As all the attention, understandably, is focused on the commencement of the Test series between West Indies and New Zealand, there have been some quiet positives taking place with the A team in Barbados. Sadly, little or no coverage, both from West Indies Cricinfo and our local sports reporters, is being given to this series between the West Indies A and Bangladesh A. So the public cannot fully comprehend whether the excellent performances by our young players are actually evidence of an improvement in the quality of our reserves.
With our regional cricket in a downward spiral for many years, fans have been waiting and hoping for some young talent to start coming through. Over the past few seasons some young players have started putting up their hands and getting noticed. Most of these players were selected for this A series and quite a few have performed exceptionally.
Sadly, the coverage of the A matches has been virtually non existent, so one cannot fully grasp the quality of these performances. What was the quality of the opposition? What were the pitch conditions? Were the batsmen making runs in a technically correct manner? Were our fast bowlers hurrying the batsmen? Were our spinners showing quality?
On statistical evidence, a number of positives emerged which indicate that our young players played some good cricket.
Firstly, it seemed as though the pitch was a good one where batsmen made runs and our fast bowlers performed excellently. In other words, a typical West Indian pitch with some pace but also encouraging good batting. It should be replicated throughout the Caribbean. Ironically, the quality of our pitches has gone on the same downward spiral as our cricket and, similarly, we seem to be finding it extremely difficult to find a way back up. From this performance by our young cricketers on a good cricket pitch, it must have certainly dawned on our cricket administrators that the quality of our cricketers is directly related to the quality of the pitches on which they play. Hence, the same way in which they are investing in academies to improve the cricketer, they must invest to have improved pitches.
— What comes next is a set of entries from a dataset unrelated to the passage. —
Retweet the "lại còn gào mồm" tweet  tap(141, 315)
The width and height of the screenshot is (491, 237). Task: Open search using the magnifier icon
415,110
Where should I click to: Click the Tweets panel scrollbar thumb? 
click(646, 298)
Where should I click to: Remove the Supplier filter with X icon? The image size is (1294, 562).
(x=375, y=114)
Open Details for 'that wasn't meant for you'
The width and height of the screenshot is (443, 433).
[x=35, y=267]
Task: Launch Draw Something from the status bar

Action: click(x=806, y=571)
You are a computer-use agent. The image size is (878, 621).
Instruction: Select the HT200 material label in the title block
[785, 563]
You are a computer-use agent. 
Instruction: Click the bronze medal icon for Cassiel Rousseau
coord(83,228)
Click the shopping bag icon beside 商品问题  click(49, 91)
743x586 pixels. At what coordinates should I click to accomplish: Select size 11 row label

Among the players themselves, three names among the batsmen stand out and two among the fast bowlers. Our spinners were not given much opportunity to showcase their abilities which in itself is a pleasing statistic since most West Indians would much prefer a dominating paceman than a spinner.
Among the batsmen, Kraig Braitwaithe, Leon Johnson and Jermaine Blackwood certainly did enough to show that they are ready for the big leagues and have given notice to the under-performing seniors that they are ready to step up. Blackwood in particular has displayed a penchant for big scores not seen in a young player since the Brain Lara days. Johnson has been very consistent over the past few seasons without making the big hundreds, but his time for a senior call should also be very near. Braithwaithe, in his ‘untypical’ West Indian way continues to churn out the runs. Another player on the verge of senior selection is Jonathan Carter, even though he did not make the runs like the other key players.
The young Barbadian pacer Cummins did not have the same regional season as last year and many were wondering if he was a one-season performer. But he has bounced back exceptionally and with the left armer, Cotterell, formed a lethal new ball duo. Both must also be knocking on the senior door along with other young players such as Holder and Carlos Braithwaithe.
There is much to be optimistic about in West Indies cricket. The talent cupboard definitely seems to be restocking. What is needed now is to stick with this core of players and allow them to be properly groomed and given the requisite exposure for international cricket.
An interesting conundrum is that for the past few seasons our A team has been performing creditably against other high quality A teams. But while the players from the other international A teams seem to have a seamless transition to their senior team and even become big name players, ours have not been as successful.
There is a common saying that whenever Barbados cricket is healthy then inevitably West Indies cricket is healthy. If this is the case then we have every reason to be positive because they recently won the regional tournament. But more importantly, some of the brightest young talents, especially in the pace bowling department now come from Barbados.
It is now left to the authorities to properly manage our players. The presence of Mr Pybus within the management structure is very encouraging in this regard. Once insularity does not impede his work then there is much to be hopeful for in the near future.
There also need to be some strong decisions within the senior team. Many of our so-called senior players are now baggage because of their low output. The two names that immediately come to mind are Marlon Samuels and Chris Gayle. Yes, they have been our champions in the past, but with a new hungry crop raring to prove their worth we cannot continue to back them indefinitely at the expense of the younger up and coming players. A strong decision has already been taken in axing Darren Sammy even though he gave noble service to West Indies cricket. It shows the desire to move forward. Similarly the recall of Jerome Taylor after years in the wilderness is further evidence of a new dispensation.
Whatever happens in this series, W/Indies cricket is in for some exciting times and in the not too distant future we should be able to have a very competitive, even world-beating team again. That is if our present constraints, cricketing talents aside, can be overcome.